By the way… is it by keyboard, or do you "Skype" the other players? Both!

And that's not all! Want to learn a bit about the controller's point of view? Or even learn to BE a controller? There's software for emulating ATC, too, and it also ties into the network I've told you about.

As a mark of how serious this project is, let me tell you that most of the fliers are "flying" commercial jets, and flying the whole journey from takeoff to landing, in real time, with real routes, e.g. NY to London. This is not recreational flying by 14 year olds! I suspect it is "homework" for people training to be commercial pilots… but, as a mere "weekend" pilot who flys a Cessna 152, I felt very welcome. And there were no landing fees to make sure I knew the right procedures to land at Boston.

http://vatsim.net


Now THAT's COOL!

Start with an ordinary small home in a small town in the Netherlands.

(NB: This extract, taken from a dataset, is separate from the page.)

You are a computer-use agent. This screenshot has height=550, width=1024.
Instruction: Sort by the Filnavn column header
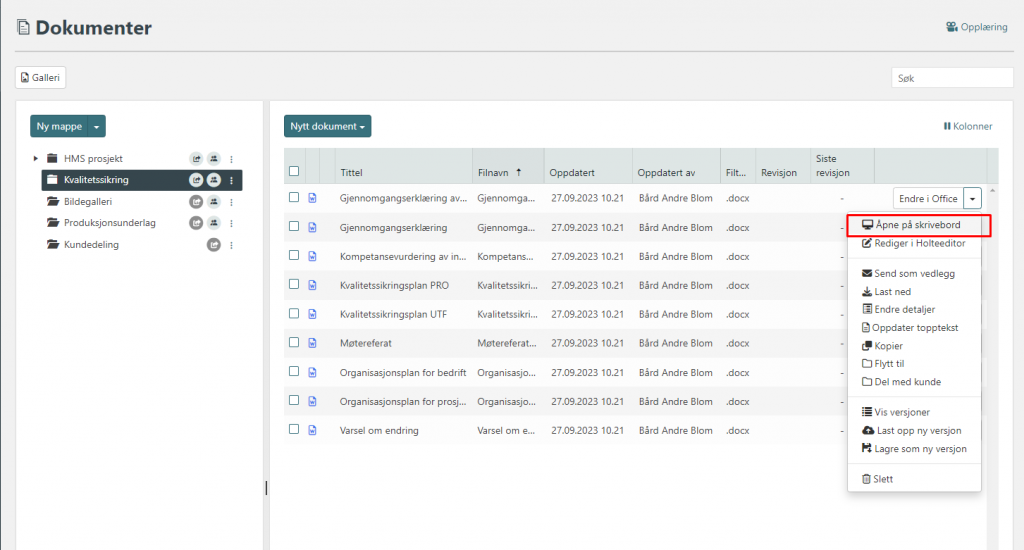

In 1774, the owner, noting how anxious his neighbors were getting about a conjunction of planets, decided to build an orrery. (Machine to show the motion of the various planets around the sun.) He made a false ceiling in his living room. Put a clockwork mechanism (many, MANY nails being the principal ingredient) above the ceiling, and dangled spheres below it, representing the then known planets.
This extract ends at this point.